Rewrite the passage of the interview text running from "11 Javascript Beginner" up to and including "equal to 90°.", substituting "whole-number" for "integer".

Text »
----
11 Javascript Beginner Level Implementation Interview Questions & Answers

You are given four points in 2-D space. Return true if they form a square, false otherwise. The points are integer coordinates and are given in any order.

Valid square- A quadrilateral with all sides equal and both diagonal equal. Also, each interior angle is equal to 90°.

/* Example */

Input- [0,0], p2 = [1,1], p3 = [1,0], p4 = [0,1]
Expected output- true

Input- [0,0], p2 = [1,1], p3 = [1,0], p4 = [0,12]
Expected output- false

Solution:

For four points, we can find distances between them. There are a total of 6 distances possible. To be a valid square, 4 of them should be equal (the sides) and 2 should be equal (diagonals), and satisfies the following condition (Pythagoras theorem)-
diagonal2 = 2 * side^2

Instead of storing actual sides or diagonal, we are storing their square to avoid precision loss due to imperfect squares.

/**
 * @param {number[]} p1
 * @param {number[]} p2
 * @param {number[]} p3
 * @param {number[]} p4
 * @return {boolean}
 */
function isValidSquare(p1, p2, p3, p4) {
    const points = [p1, p2, p3, p4]
    const distances = []
 
    // find distances between all points
    for (let i = 0; i < 4; i++) {
        const p1 = points[i]
        for (let j = i + 1; j < 4; j++) {
            const p2 = points[j]
            const d = getDistanceSquared(p1, p2)
            distances.push(d)
        }
    }
    
    // make two partitions, one with equal to the first distance,
    // and one with not-equal to the first distance
    let a1 = distances.filter(a => a === distances[0])
    let a2 = distances.filter(a => a !== distances[0])
    
    // filter a2 such that it contains only equal distances
    a2 = a2.filter(a => a === a2[0])
    
    
    return areValidSides(a1, a2) || areValidSides(a2, a1)
----
Data rows »
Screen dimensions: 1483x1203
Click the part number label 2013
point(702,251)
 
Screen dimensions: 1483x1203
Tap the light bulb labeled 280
----
Expected answer »
11 Javascript Beginner Level Implementation Interview Questions & Answers

You are given four points in 2-D space. Return true if they form a square, false otherwise. The points are whole-number coordinates and are given in any order.

Valid square- A quadrilateral with all sides equal and both diagonal equal. Also, each interior angle is equal to 90°.